At least seven analysts cut their ratings on the stock after the investor meeting, citing concerns that rising spending will hurt liquidity. Sprint, based in Overland Park, Kansas, said it will raise money to shift to long-term evolution, or LTE, wireless technology, the standard used by AT&T Inc. and Verizon Wireless.
The latest upgrade strategy represents one of several strategic shifts that are getting expensive for shareholders, said Ben Abramowitz, an analyst with Kaufman Bros.
“Management credibility is lost with investors,” Abramowitz wrote about Sprint, as he downgraded the stock to “hold” from “buy.”
Sprint has been struggling to compete with AT&T and Verizon, the country’s largest wireless operators.

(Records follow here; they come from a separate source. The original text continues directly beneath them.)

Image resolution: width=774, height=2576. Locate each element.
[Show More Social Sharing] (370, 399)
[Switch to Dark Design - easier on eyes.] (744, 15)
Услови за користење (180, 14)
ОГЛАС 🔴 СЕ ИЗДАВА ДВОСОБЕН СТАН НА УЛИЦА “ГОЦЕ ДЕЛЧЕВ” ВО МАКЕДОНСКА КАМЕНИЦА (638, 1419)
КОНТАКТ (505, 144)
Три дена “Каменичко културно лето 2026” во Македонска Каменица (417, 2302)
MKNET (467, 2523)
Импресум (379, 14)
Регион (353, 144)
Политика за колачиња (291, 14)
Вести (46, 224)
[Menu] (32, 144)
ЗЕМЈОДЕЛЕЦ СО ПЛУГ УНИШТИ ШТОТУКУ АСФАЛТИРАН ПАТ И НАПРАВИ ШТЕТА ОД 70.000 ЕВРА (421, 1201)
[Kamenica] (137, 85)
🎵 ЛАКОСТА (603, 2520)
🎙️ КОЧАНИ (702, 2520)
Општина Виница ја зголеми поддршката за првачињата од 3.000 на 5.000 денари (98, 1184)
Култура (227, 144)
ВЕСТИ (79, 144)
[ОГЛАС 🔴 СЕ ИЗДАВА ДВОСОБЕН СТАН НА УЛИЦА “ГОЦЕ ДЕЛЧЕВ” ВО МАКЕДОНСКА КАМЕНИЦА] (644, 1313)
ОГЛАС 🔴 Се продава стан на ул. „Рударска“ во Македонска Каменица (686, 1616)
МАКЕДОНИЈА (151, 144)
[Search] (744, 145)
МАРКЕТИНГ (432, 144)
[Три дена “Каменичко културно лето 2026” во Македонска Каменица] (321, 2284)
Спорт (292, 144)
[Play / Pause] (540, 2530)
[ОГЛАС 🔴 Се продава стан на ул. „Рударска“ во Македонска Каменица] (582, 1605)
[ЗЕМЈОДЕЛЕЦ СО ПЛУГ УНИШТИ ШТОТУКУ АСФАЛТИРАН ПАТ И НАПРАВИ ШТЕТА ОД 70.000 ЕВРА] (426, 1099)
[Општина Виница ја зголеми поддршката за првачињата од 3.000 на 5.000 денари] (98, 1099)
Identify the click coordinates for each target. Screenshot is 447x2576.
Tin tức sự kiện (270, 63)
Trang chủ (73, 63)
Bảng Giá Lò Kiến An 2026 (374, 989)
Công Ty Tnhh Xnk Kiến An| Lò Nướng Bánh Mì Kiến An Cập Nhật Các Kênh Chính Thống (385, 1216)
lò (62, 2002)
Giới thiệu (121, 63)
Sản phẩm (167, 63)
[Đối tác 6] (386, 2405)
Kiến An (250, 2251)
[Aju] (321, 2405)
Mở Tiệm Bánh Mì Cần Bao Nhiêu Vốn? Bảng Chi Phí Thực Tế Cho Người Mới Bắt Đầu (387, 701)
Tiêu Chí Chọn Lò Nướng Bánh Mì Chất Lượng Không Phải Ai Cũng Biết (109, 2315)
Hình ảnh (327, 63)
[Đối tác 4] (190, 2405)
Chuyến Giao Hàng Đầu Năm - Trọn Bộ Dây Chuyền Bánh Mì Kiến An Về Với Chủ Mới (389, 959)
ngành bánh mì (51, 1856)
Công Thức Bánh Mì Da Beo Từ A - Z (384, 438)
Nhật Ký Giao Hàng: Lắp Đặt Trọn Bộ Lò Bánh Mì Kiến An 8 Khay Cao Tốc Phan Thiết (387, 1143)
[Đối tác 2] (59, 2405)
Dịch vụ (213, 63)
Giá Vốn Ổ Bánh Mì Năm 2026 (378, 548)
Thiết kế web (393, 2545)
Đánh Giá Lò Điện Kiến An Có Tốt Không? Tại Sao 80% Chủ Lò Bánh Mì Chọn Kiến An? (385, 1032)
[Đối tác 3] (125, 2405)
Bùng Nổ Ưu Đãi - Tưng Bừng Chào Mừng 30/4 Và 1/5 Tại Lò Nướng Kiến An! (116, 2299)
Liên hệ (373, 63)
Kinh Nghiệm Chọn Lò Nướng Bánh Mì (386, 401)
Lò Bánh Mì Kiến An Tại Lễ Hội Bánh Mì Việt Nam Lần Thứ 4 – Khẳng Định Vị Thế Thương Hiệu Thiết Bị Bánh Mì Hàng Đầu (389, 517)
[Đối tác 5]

Sprint has lost money for 15 consecutive quarters and in July missed second-quarter estimates by enough that its stock dropped 16 percent, at the time the largest decline since 2008.
At the strategy summit last week that Sprint called Network Vision, Hesse and his lieutenants explained how the company would upgrade its wireless network for the higher-speed LTE technology. Still, Hesse and Chief Financial Officer Joseph Euteneuer didn’t provide forecasts for profit or revenue, and they said all the financial information provided excluded the impact of the iPhone.
“They have a real credibility problem right now,” said Scott Dinsdale, a high-yield bond analyst at Montpelier, Vermont-based KDP Investment Advisors. “We were really positive on management beforehand because they’ve done a really good job of navigating the company through a lot of pitfalls. Now I feel like they’ve got an incomplete plan.”
Hance said the meeting was designed to explain how Sprint would simplify its wireless networks, shifting to new technologies to save money in the long term.
“That was seriously important to Sprint,” he said.
Analysts and investors expressed frustration over the lack of clarity about the relationship with partner Clearwire Corp. Though Sprint now uses Clearwire’s network to provide high-speed, fourth-generation wireless services, Hesse said it would only commit to using Clearwire’s network through 2012 and may not continue after that. Clearwire plunged 32 percent that day.
When Craig Moffett, an analyst with Sanford C. Bernstein & Co., asked whether Clearwire will be able to survive on its own, Hesse said analysts would have to ask Clearwire about its financial position. He also said service for Sprint customers would continue even if Clearwire files for bankruptcy.
Hance said the partnership is still important to Sprint.
“No question we want them to do well; it’s in our interest that they do well,” he said. “Nothing good happens in a restructuring and there’s nothing good in the outcome of that.”